***** Recorded information

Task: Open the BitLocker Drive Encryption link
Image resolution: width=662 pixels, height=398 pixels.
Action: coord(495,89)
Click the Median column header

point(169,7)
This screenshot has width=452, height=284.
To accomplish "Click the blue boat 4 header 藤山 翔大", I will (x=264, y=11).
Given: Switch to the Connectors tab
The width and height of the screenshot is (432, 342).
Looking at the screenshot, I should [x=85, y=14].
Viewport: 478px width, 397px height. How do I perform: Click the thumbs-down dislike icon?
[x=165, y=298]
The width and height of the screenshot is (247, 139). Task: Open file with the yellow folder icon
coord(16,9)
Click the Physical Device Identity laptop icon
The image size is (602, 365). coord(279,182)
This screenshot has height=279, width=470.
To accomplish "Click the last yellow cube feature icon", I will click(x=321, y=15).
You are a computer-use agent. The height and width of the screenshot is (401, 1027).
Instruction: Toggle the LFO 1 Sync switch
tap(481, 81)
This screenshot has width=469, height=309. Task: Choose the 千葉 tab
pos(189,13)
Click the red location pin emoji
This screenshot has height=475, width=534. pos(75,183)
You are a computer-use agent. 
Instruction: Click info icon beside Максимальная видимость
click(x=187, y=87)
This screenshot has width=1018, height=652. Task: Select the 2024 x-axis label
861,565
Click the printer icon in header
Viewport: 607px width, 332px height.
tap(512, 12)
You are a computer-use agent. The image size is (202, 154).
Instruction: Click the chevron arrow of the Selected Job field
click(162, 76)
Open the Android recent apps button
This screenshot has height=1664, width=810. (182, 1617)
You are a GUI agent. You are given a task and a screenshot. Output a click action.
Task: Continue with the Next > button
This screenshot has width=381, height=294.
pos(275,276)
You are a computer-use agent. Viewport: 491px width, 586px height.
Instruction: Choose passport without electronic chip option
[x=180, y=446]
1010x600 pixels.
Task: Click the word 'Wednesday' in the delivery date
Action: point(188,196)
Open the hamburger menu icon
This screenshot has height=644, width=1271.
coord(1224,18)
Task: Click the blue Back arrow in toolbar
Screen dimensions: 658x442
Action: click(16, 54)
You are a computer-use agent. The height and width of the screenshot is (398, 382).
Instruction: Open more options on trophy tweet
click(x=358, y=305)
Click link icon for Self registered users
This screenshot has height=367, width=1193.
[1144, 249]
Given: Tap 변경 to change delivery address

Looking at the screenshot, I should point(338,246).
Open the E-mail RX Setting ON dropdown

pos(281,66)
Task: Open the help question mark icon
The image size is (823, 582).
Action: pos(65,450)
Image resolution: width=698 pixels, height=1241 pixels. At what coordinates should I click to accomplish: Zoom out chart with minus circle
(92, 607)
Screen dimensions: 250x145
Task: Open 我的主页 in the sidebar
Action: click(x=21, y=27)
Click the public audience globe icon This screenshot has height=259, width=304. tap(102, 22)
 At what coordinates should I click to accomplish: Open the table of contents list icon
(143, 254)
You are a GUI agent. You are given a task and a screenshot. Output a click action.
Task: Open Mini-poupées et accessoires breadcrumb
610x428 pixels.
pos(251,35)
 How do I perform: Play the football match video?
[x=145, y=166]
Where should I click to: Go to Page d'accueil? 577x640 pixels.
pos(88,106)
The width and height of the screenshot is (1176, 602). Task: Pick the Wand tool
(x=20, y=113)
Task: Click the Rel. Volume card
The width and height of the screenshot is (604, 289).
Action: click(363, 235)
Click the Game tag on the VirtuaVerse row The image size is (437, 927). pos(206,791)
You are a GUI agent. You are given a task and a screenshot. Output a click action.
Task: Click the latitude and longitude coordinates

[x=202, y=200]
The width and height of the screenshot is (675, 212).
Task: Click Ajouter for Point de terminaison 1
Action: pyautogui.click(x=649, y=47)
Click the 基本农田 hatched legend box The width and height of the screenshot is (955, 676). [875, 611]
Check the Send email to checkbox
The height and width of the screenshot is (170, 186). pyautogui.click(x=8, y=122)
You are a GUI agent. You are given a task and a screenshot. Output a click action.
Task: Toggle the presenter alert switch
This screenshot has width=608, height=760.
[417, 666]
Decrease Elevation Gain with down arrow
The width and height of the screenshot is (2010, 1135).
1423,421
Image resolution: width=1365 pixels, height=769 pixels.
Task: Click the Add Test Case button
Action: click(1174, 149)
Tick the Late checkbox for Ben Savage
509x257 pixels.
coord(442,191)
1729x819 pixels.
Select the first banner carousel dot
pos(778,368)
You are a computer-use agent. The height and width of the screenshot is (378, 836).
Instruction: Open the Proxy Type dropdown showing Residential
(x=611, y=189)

**********

Read through the entries and copy each line in which "will" appears.

To accomplish "Click the blue boat 4 header 藤山 翔大", I will (x=264, y=11).
To accomplish "Click the last yellow cube feature icon", I will click(x=321, y=15).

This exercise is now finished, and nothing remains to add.